Dans tous les départements, les assises sont tenues par un conseiller de la Cour d’Appel, délégué à cet effet pour les présider, et par deux juges faisant fonction d’assesseurs. Pour être juré, il faut avoir trente ans accomplis, « jouir » des droits politiques, civils, et de famille, et ne pas se trouver dans un des cas d’ « incapacité » ou d’ « incompatibilité » établis par la loi. La liste annuelle du jury comprend : pour le département de la Seine, trois mille jurés ; pour les autres départements, un juré par cinq cents habitants, sans toutefois que le nombre des jurés puisse être inférieur à quatre cents et supérieur à six cents. Cette liste est complétée par une liste de jurés suppléants : trois cents pour Paris, cinquante pour les autres départements. Dix jours au moins avant l’ouverture des assises, on tire au sort, en audience publique, au tribunal du chef-lieu d’assises, sur la liste annuelle, les noms des trente-six jurés qui forment la liste de la session. On tire, en outre, quatre jurés suppléants sur la liste spéciale. Le jour de l’audience, le jury se constitue tout d’abord en chambre du Conseil, en présence de l’accusé, de son conseil et du procureur général. Le juré qui, sans « excuses valables », ne se présente pas sur la citation qui lui a été notifiée, est condamné par la Cour à une amende de 200 à 500 fr. pour la première fois, de 1.000 fr. pour la seconde, de 1.500 fr. pour la troisième ; après quoi il est déclaré « incapable d’exercer dans l’avenir les fonctions de juré » ; l’arrêt est imprimé et affiché à ses frais.
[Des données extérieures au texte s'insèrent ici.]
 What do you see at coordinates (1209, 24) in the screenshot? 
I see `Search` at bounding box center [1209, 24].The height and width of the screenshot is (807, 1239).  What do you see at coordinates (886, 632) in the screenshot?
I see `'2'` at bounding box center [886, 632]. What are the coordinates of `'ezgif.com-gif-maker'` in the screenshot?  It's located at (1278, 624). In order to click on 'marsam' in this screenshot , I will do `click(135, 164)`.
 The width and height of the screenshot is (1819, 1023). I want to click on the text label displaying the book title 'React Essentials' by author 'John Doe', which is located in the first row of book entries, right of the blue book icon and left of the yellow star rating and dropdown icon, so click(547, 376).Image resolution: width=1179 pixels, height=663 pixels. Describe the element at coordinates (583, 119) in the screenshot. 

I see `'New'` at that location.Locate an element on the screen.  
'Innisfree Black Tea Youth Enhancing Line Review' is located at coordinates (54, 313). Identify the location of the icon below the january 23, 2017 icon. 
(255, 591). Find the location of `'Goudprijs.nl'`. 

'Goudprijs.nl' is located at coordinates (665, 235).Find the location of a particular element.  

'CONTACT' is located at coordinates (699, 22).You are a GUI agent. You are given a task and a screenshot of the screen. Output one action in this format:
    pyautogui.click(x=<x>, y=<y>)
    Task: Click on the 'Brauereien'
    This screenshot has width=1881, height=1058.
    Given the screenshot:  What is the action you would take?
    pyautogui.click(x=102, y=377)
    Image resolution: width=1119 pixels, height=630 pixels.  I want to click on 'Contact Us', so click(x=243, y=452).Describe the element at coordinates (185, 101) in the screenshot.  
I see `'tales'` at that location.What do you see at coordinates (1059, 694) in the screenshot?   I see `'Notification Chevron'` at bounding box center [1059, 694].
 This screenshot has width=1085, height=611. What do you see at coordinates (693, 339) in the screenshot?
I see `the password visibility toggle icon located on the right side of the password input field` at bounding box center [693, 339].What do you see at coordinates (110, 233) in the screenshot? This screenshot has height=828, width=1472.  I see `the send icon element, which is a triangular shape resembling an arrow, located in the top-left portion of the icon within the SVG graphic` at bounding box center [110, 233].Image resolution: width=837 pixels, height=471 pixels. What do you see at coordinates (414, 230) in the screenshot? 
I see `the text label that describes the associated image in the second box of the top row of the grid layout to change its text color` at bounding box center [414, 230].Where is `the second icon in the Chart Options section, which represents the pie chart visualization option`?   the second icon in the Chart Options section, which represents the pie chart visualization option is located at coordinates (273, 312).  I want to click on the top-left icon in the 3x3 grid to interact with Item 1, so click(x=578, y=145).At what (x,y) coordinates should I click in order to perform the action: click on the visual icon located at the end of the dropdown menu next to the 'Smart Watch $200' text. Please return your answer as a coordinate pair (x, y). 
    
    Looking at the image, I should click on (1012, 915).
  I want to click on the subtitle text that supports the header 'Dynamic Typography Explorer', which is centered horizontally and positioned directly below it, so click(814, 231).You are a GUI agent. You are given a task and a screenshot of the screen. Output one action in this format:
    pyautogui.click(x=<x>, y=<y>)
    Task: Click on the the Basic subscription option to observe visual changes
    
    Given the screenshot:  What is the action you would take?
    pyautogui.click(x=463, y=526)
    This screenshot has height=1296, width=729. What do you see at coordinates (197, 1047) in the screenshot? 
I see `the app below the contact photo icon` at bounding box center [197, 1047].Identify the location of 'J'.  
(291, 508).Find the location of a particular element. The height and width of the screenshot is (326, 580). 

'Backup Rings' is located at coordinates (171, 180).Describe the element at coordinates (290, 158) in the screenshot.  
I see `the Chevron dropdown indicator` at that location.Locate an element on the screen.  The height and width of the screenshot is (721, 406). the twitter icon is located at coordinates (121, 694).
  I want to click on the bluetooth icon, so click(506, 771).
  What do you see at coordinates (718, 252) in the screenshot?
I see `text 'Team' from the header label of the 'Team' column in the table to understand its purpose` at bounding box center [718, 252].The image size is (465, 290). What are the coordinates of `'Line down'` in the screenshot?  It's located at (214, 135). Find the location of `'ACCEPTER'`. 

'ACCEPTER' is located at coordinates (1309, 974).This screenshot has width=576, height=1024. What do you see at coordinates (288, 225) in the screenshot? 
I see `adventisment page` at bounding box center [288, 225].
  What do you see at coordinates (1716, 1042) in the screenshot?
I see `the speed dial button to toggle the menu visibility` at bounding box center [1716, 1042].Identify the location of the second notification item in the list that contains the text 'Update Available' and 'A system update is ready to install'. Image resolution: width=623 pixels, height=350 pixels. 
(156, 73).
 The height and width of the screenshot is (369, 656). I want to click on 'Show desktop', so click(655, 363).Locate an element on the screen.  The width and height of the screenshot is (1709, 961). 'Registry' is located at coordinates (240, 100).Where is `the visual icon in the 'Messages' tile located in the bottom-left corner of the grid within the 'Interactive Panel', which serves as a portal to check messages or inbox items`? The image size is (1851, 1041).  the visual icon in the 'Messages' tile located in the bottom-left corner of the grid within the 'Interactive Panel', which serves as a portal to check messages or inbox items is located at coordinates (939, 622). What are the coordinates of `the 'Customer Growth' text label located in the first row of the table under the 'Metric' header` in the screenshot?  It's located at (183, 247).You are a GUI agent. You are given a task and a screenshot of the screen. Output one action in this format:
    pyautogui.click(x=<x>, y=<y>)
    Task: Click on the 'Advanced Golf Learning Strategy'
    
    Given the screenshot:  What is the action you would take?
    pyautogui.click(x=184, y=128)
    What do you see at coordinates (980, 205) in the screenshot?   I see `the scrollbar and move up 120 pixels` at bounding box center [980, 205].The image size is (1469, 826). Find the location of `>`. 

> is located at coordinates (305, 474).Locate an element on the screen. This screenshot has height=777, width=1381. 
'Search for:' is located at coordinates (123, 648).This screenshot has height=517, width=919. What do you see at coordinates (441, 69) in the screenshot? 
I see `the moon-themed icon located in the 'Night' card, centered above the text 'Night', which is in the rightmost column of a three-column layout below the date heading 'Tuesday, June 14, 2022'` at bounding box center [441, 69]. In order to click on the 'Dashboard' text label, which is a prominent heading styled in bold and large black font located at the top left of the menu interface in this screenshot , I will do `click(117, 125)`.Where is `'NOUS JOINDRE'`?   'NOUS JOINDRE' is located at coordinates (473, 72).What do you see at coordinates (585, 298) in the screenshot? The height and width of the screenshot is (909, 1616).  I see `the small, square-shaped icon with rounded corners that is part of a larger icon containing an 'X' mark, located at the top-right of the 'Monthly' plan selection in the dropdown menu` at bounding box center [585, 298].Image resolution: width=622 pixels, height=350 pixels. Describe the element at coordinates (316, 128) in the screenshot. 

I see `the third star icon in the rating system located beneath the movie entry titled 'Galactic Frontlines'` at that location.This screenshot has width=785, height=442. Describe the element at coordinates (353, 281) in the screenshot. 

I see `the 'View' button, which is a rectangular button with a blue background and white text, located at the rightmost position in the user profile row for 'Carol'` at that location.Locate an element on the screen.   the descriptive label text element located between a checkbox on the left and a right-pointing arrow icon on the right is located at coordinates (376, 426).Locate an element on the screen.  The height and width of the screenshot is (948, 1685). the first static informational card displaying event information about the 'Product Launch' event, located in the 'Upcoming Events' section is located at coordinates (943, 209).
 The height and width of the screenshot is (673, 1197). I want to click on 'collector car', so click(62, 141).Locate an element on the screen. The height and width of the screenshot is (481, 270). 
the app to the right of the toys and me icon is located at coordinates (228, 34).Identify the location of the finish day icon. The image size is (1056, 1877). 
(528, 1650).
Les mêmes peines sont applicables au juré qui se retire avant l’expiration de ses fonctions.

L’accusé ou son conseil, puis le procureur général, peuvent récuser, sans donner leurs motifs, tels jurés qu’ils jugent à propos, tant qu’il en reste encore douze. Le jury est formé dès qu’il est sorti de l’urne douze noms de jurés non récusés.

Lorsque les questions sont posées et remises aux jurés, ceux-ci se rendent dans leur chambre pour y délibérer. Ils ne peuvent sortir de la chambre de leurs délibérations, qu’après avoir formulé leur déclaration. Leur décision se prend à la majorité. Si l’accusé est déclaré coupable, soit du fait principal, soit d’une ou plusieurs circonstances aggravantes, par une majorité de sept voix au moins, le jury répond sur chaque question : oui, à la majorité. Si une majorité de sept voix ou plus admet l’existence des circonstances atténuantes, le jury l’énonce ainsi : « À la majorité, il y a des circonstances atténuantes en faveur de l’accusé. » L’égalité des voix emporte une déclaration de non-culpabilité. Le condamné et le ministère public ont trois jours francs pour se pourvoir en cassation et ce pourvoi suspend l’effet de la condamnation.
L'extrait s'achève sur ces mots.